22 May 2012

Strategies to Survive on a Student Budget

 College life is expensive, especially when a student is living away from home. In addition to tuition, the cost of textbooks, snacks, car services, clothes and entertainment can quickly add up. Luckily, there are many little ways to save, like using a grocery coupon or showing a college ID to get a student discount. The savings a student realizes over the course of a college career can go into a bank account to work toward a major purchase, such as a car or vacation, or be allocated to an entertainment fund for a nice night out with friends. This list of college savings strategies will get every student on the road to surviving on a student budget.

1. Invest in the Sunday paper

The weekend newspaper is often full of coupons for everything from food to shampoo. Spending $2 per week on a newspaper could yield several dollars' worth of coupons for household goods like laundry detergent, paper towels and all those other daily necessities parents are no longer supplying. Combine newspaper coupons with coupons for the grocery and rack up savings at the register.

2. Stack coupons with in-store sales

Many stores restrict the use of multiple coupons together, but college students looking for extra savings can still stack a coupon with a product already on sale, so check the discount racks first. Another strategy is to hold on to clipped coupons for several weeks before using them, since stores rarely put items on sale at the same time they release a coupon. They may, however, discount an item a month or so after the coupon goes to print but before it expires.

3. Harness social networking

College students are already well-versed in Facebook, Twitter, Pinterest and other social media networks, but how many of them use those networks to save money? Liking a business on Facebook or following them on Twitter means students will be informed of the latest promotions or sales. Check local bookstores, car repair shops, clothing stores or other favorite retail outlets for social media pages and get following.

4. Sign up for reward programs

Most grocery store chains offer free customer loyalty programs that give small discounts on many advertised products. Students who shop at the same grocery store frequently can save plenty of money by filling out a simple form and showing their loyalty card each time they shop.
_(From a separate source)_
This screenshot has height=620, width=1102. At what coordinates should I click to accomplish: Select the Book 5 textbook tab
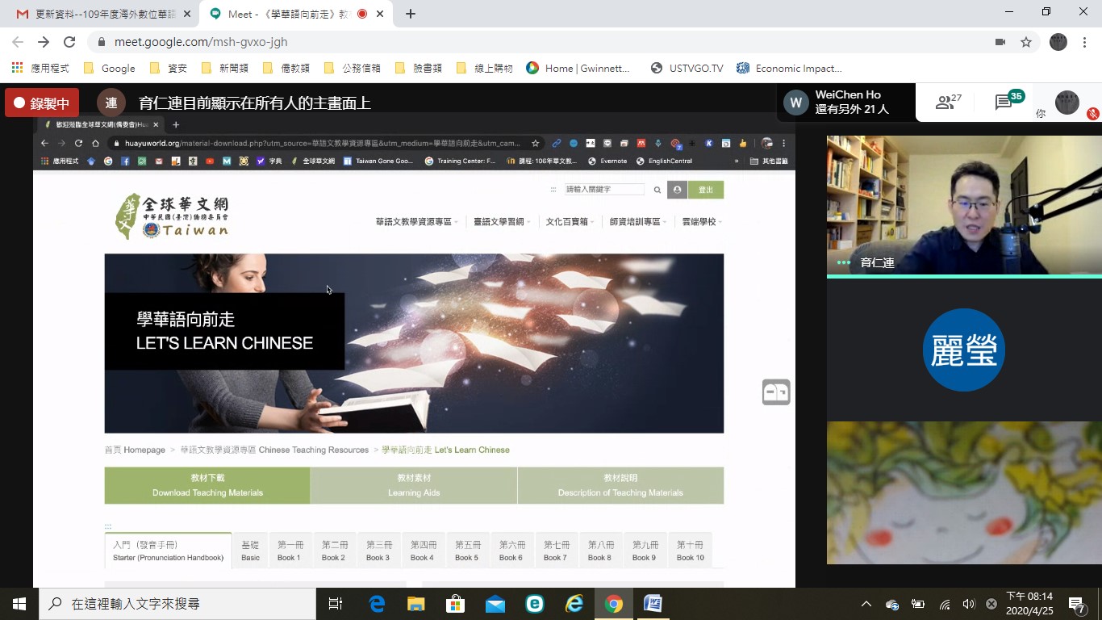[467, 550]
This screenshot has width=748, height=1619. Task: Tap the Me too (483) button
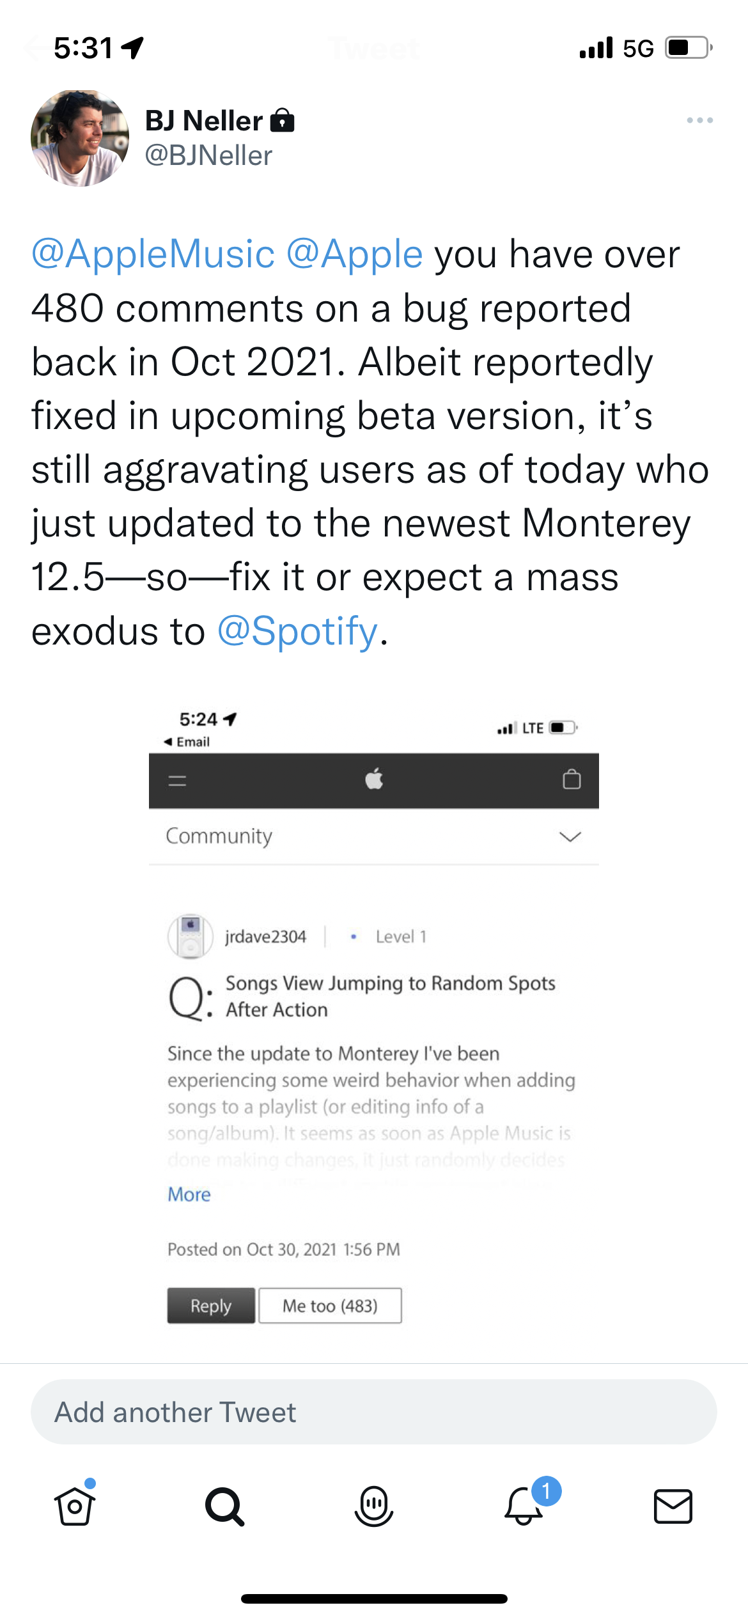pos(330,1305)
5. Join group coupon sites

Even a poor college student needs a special night out once and a while. Signing up for group deal websites can help cut costs on everything from spa packages to workout gear, but they're especially useful for restaurant discounts. Sites like Groupon and LivingSocial frequently offer vouchers at half price, so students looking for an excuse to try that new Mexican restaurant or splurge on an old favorite won't have to dig into their savings to do so.

6. Save cans and bottles

Students attending college in one of the states that pay for recycling cans and bottles can earn some extra pocket change by holding on to all those soda cans. If a student's ambitious enough, s/he can set up a dorm- or apartment-wide collection program to benefit from their neighbors' aluminum and glass.

7. Cash in on student status

Before purchasing the latest smartphone, laptop or software program, check for student discounts at electronics stores, especially come back-to-school time. Many college bookstores work with electronics retailers to offer discounts. You really want to compare textbooks when possible to find the best prices. Some companies like Apple add in freebies for students, such as mail-in rebates on a new iPod or printer with the purchase of a computer. Movie theaters, museums, ticket outlets and national parks often offer student pricing as well.

Surviving on a student budget will take some planning but it can be done. Know where to look for deals, save every opportunity to save from retailer flier to grocery coupon and never be afraid to pipe up and find out if a student discount is available.